- JOB
State how many lines in the listing below contain the word "options", giving only the number.

- PROVIDED RECORDS
----------

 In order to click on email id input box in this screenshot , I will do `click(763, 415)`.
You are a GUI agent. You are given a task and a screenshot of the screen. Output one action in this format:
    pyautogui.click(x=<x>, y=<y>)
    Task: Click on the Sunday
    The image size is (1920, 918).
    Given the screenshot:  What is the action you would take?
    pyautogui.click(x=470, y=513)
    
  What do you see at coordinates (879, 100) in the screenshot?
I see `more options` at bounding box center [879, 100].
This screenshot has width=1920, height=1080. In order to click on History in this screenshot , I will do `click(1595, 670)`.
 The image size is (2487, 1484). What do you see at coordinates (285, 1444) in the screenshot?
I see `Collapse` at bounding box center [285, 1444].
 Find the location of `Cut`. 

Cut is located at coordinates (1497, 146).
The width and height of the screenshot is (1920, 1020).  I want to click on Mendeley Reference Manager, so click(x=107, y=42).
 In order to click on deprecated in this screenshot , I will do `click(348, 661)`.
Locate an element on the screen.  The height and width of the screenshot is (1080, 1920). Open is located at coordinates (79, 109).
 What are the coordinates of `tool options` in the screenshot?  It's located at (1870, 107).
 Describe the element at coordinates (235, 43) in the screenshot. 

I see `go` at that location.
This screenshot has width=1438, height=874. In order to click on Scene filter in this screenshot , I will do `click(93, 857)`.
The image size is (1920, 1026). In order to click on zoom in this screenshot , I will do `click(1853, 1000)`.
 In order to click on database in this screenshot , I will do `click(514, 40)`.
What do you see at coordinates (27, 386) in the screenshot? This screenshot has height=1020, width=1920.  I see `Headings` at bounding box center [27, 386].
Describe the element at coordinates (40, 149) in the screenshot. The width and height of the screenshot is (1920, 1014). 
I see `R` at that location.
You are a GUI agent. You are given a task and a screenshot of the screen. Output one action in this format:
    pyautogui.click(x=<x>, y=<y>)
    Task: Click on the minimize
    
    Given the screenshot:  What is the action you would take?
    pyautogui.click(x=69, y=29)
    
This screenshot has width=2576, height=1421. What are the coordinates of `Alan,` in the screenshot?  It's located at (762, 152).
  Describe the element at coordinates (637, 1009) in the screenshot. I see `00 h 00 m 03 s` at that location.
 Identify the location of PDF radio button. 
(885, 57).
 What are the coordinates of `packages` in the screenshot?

----------

- TASK RESPONSE
2